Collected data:
---
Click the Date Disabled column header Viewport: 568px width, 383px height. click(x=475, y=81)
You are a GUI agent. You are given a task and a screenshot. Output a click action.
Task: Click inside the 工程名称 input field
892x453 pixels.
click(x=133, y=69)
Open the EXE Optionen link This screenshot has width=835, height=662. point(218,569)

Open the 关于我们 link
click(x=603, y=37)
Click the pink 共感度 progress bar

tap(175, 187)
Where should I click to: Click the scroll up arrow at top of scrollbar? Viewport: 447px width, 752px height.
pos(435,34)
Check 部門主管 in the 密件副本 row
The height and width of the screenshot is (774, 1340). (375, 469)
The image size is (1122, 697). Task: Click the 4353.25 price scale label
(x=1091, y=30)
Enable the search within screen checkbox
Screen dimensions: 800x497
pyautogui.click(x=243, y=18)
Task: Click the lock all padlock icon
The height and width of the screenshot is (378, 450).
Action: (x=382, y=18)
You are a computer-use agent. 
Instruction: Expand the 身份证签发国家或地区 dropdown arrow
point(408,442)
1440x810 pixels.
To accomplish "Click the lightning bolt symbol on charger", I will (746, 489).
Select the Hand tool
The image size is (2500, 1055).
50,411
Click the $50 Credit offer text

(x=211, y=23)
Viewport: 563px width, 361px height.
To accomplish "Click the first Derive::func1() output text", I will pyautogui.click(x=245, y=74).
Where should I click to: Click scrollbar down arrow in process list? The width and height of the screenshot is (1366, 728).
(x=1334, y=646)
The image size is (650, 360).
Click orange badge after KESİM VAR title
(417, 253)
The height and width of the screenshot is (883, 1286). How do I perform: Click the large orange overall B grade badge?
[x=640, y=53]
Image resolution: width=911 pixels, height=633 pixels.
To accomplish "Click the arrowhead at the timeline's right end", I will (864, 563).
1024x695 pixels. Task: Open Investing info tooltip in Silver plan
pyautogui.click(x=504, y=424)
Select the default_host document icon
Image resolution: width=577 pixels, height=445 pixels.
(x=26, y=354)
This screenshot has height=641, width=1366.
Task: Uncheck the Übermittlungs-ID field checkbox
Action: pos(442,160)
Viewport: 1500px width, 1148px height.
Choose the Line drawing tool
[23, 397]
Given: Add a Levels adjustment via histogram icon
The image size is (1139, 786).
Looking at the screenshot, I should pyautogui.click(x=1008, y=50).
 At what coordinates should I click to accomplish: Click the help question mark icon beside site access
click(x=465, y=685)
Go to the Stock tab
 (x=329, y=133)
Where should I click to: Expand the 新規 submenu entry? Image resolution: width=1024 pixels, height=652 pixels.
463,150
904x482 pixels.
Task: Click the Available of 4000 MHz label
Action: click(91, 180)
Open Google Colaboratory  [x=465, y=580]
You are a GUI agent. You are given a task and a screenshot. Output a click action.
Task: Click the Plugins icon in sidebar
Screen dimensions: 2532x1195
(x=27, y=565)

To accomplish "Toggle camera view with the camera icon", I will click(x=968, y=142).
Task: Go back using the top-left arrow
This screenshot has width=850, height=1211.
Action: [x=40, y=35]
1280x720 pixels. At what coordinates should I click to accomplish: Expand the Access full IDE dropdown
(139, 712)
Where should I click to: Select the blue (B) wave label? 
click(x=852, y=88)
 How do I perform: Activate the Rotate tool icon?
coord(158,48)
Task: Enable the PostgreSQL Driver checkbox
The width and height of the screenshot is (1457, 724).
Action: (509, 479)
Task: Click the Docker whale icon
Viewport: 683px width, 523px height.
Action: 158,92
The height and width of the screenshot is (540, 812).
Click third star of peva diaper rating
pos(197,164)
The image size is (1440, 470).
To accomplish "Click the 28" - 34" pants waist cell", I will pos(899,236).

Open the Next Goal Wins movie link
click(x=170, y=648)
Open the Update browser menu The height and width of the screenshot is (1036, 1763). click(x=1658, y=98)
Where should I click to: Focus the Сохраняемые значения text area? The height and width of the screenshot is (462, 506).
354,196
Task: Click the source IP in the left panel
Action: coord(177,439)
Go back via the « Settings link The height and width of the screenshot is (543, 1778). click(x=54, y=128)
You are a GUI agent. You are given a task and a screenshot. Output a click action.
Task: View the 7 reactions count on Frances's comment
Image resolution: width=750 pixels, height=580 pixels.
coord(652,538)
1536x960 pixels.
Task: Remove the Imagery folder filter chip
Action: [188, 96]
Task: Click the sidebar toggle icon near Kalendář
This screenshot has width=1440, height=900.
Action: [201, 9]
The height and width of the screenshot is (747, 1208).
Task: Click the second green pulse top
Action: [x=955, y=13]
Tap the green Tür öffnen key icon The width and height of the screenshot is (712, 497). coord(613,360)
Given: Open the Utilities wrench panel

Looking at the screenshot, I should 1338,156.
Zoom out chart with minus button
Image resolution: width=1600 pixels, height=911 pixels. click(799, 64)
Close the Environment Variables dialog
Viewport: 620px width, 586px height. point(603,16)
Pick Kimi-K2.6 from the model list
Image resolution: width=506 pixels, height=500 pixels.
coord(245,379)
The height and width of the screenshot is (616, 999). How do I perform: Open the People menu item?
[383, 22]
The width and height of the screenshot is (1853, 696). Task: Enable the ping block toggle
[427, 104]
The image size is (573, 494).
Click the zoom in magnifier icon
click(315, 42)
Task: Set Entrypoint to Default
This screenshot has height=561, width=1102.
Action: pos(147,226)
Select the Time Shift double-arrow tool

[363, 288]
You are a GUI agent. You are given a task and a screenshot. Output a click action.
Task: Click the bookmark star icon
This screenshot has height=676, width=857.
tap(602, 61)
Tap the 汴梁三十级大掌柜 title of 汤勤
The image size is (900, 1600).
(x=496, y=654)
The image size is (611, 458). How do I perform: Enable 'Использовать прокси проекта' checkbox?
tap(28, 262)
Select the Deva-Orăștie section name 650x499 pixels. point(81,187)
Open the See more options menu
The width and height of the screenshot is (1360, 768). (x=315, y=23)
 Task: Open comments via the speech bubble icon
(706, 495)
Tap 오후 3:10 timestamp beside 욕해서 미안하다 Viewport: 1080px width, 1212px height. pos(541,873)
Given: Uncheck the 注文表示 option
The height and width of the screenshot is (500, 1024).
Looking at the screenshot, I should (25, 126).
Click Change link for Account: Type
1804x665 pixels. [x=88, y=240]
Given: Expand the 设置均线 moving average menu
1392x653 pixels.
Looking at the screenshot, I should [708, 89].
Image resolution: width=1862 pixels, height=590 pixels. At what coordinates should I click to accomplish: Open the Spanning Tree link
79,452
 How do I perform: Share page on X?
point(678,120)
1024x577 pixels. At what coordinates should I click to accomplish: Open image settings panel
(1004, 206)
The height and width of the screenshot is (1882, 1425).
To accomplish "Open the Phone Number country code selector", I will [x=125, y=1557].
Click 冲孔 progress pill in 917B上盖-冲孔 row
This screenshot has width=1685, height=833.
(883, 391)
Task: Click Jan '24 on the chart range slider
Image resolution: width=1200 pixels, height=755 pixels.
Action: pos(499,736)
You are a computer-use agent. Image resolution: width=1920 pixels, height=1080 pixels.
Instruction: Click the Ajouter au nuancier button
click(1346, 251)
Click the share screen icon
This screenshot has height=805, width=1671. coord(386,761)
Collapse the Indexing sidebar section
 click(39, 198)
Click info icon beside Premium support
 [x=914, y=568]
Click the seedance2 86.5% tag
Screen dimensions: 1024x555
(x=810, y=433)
---
After reading the lines above, reproduce them all exactly.

## Answer box:
Click the Date Disabled column header Viewport: 568px width, 383px height. click(x=475, y=81)
You are a GUI agent. You are given a task and a screenshot. Output a click action.
Task: Click inside the 工程名称 input field
892x453 pixels.
click(x=133, y=69)
Open the EXE Optionen link This screenshot has width=835, height=662. point(218,569)

Open the 关于我们 link
click(x=603, y=37)
Click the pink 共感度 progress bar

tap(175, 187)
Where should I click to: Click the scroll up arrow at top of scrollbar? Viewport: 447px width, 752px height.
pos(435,34)
Check 部門主管 in the 密件副本 row
The height and width of the screenshot is (774, 1340). (375, 469)
The image size is (1122, 697). Task: Click the 4353.25 price scale label
(x=1091, y=30)
Enable the search within screen checkbox
Screen dimensions: 800x497
pyautogui.click(x=243, y=18)
Task: Click the lock all padlock icon
The height and width of the screenshot is (378, 450).
Action: (x=382, y=18)
You are a computer-use agent. 
Instruction: Expand the 身份证签发国家或地区 dropdown arrow
point(408,442)
1440x810 pixels.
To accomplish "Click the lightning bolt symbol on charger", I will (746, 489).
Select the Hand tool
The image size is (2500, 1055).
50,411
Click the $50 Credit offer text

(x=211, y=23)
Viewport: 563px width, 361px height.
To accomplish "Click the first Derive::func1() output text", I will pyautogui.click(x=245, y=74).
Where should I click to: Click scrollbar down arrow in process list? The width and height of the screenshot is (1366, 728).
(x=1334, y=646)
The image size is (650, 360).
Click orange badge after KESİM VAR title
(417, 253)
The height and width of the screenshot is (883, 1286). How do I perform: Click the large orange overall B grade badge?
[x=640, y=53]
Image resolution: width=911 pixels, height=633 pixels.
To accomplish "Click the arrowhead at the timeline's right end", I will (864, 563).
1024x695 pixels. Task: Open Investing info tooltip in Silver plan
pyautogui.click(x=504, y=424)
Select the default_host document icon
Image resolution: width=577 pixels, height=445 pixels.
(x=26, y=354)
This screenshot has height=641, width=1366.
Task: Uncheck the Übermittlungs-ID field checkbox
Action: pos(442,160)
Viewport: 1500px width, 1148px height.
Choose the Line drawing tool
[23, 397]
Given: Add a Levels adjustment via histogram icon
The image size is (1139, 786).
Looking at the screenshot, I should pyautogui.click(x=1008, y=50).
 At what coordinates should I click to accomplish: Click the help question mark icon beside site access
click(x=465, y=685)
Go to the Stock tab
 (x=329, y=133)
Where should I click to: Expand the 新規 submenu entry? Image resolution: width=1024 pixels, height=652 pixels.
463,150
904x482 pixels.
Task: Click the Available of 4000 MHz label
Action: click(91, 180)
Open Google Colaboratory  [x=465, y=580]
You are a GUI agent. You are given a task and a screenshot. Output a click action.
Task: Click the Plugins icon in sidebar
Screen dimensions: 2532x1195
(x=27, y=565)

To accomplish "Toggle camera view with the camera icon", I will click(x=968, y=142).
Task: Go back using the top-left arrow
This screenshot has width=850, height=1211.
Action: [x=40, y=35]
1280x720 pixels. At what coordinates should I click to accomplish: Expand the Access full IDE dropdown
(139, 712)
Where should I click to: Select the blue (B) wave label? 
click(x=852, y=88)
 How do I perform: Activate the Rotate tool icon?
coord(158,48)
Task: Enable the PostgreSQL Driver checkbox
The width and height of the screenshot is (1457, 724).
Action: (509, 479)
Task: Click the Docker whale icon
Viewport: 683px width, 523px height.
Action: 158,92
The height and width of the screenshot is (540, 812).
Click third star of peva diaper rating
pos(197,164)
The image size is (1440, 470).
To accomplish "Click the 28" - 34" pants waist cell", I will pos(899,236).

Open the Next Goal Wins movie link
click(x=170, y=648)
Open the Update browser menu The height and width of the screenshot is (1036, 1763). click(x=1658, y=98)
Where should I click to: Focus the Сохраняемые значения text area? The height and width of the screenshot is (462, 506).
354,196
Task: Click the source IP in the left panel
Action: coord(177,439)
Go back via the « Settings link The height and width of the screenshot is (543, 1778). click(x=54, y=128)
You are a GUI agent. You are given a task and a screenshot. Output a click action.
Task: View the 7 reactions count on Frances's comment
Image resolution: width=750 pixels, height=580 pixels.
coord(652,538)
1536x960 pixels.
Task: Remove the Imagery folder filter chip
Action: [188, 96]
Task: Click the sidebar toggle icon near Kalendář
This screenshot has width=1440, height=900.
Action: [201, 9]
The height and width of the screenshot is (747, 1208).
Task: Click the second green pulse top
Action: [x=955, y=13]
Tap the green Tür öffnen key icon The width and height of the screenshot is (712, 497). coord(613,360)
Given: Open the Utilities wrench panel

Looking at the screenshot, I should 1338,156.
Zoom out chart with minus button
Image resolution: width=1600 pixels, height=911 pixels. click(799, 64)
Close the Environment Variables dialog
Viewport: 620px width, 586px height. point(603,16)
Pick Kimi-K2.6 from the model list
Image resolution: width=506 pixels, height=500 pixels.
coord(245,379)
The height and width of the screenshot is (616, 999). How do I perform: Open the People menu item?
[383, 22]
The width and height of the screenshot is (1853, 696). Task: Enable the ping block toggle
[427, 104]
The image size is (573, 494).
Click the zoom in magnifier icon
click(315, 42)
Task: Set Entrypoint to Default
This screenshot has height=561, width=1102.
Action: pos(147,226)
Select the Time Shift double-arrow tool

[363, 288]
You are a GUI agent. You are given a task and a screenshot. Output a click action.
Task: Click the bookmark star icon
This screenshot has height=676, width=857.
tap(602, 61)
Tap the 汴梁三十级大掌柜 title of 汤勤
The image size is (900, 1600).
(x=496, y=654)
The image size is (611, 458). How do I perform: Enable 'Использовать прокси проекта' checkbox?
tap(28, 262)
Select the Deva-Orăștie section name 650x499 pixels. point(81,187)
Open the See more options menu
The width and height of the screenshot is (1360, 768). (x=315, y=23)
 Task: Open comments via the speech bubble icon
(706, 495)
Tap 오후 3:10 timestamp beside 욕해서 미안하다 Viewport: 1080px width, 1212px height. pos(541,873)
Given: Uncheck the 注文表示 option
The height and width of the screenshot is (500, 1024).
Looking at the screenshot, I should (25, 126).
Click Change link for Account: Type
1804x665 pixels. [x=88, y=240]
Given: Expand the 设置均线 moving average menu
1392x653 pixels.
Looking at the screenshot, I should [708, 89].
Image resolution: width=1862 pixels, height=590 pixels. At what coordinates should I click to accomplish: Open the Spanning Tree link
79,452
 How do I perform: Share page on X?
point(678,120)
1024x577 pixels. At what coordinates should I click to accomplish: Open image settings panel
(1004, 206)
The height and width of the screenshot is (1882, 1425).
To accomplish "Open the Phone Number country code selector", I will [x=125, y=1557].
Click 冲孔 progress pill in 917B上盖-冲孔 row
This screenshot has width=1685, height=833.
(883, 391)
Task: Click Jan '24 on the chart range slider
Image resolution: width=1200 pixels, height=755 pixels.
Action: pos(499,736)
You are a computer-use agent. Image resolution: width=1920 pixels, height=1080 pixels.
Instruction: Click the Ajouter au nuancier button
click(1346, 251)
Click the share screen icon
This screenshot has height=805, width=1671. coord(386,761)
Collapse the Indexing sidebar section
 click(39, 198)
Click info icon beside Premium support
 [x=914, y=568]
Click the seedance2 86.5% tag
Screen dimensions: 1024x555
(x=810, y=433)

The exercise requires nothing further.